**Work order**
Reproduce the records below exactly as shown.

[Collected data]

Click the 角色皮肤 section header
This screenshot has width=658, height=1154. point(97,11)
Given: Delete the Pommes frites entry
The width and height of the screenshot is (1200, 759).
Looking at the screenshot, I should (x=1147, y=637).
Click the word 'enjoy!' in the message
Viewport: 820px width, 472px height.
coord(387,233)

**Result**
Click the 角色皮肤 section header
This screenshot has width=658, height=1154. point(97,11)
Given: Delete the Pommes frites entry
The width and height of the screenshot is (1200, 759).
Looking at the screenshot, I should (x=1147, y=637).
Click the word 'enjoy!' in the message
Viewport: 820px width, 472px height.
coord(387,233)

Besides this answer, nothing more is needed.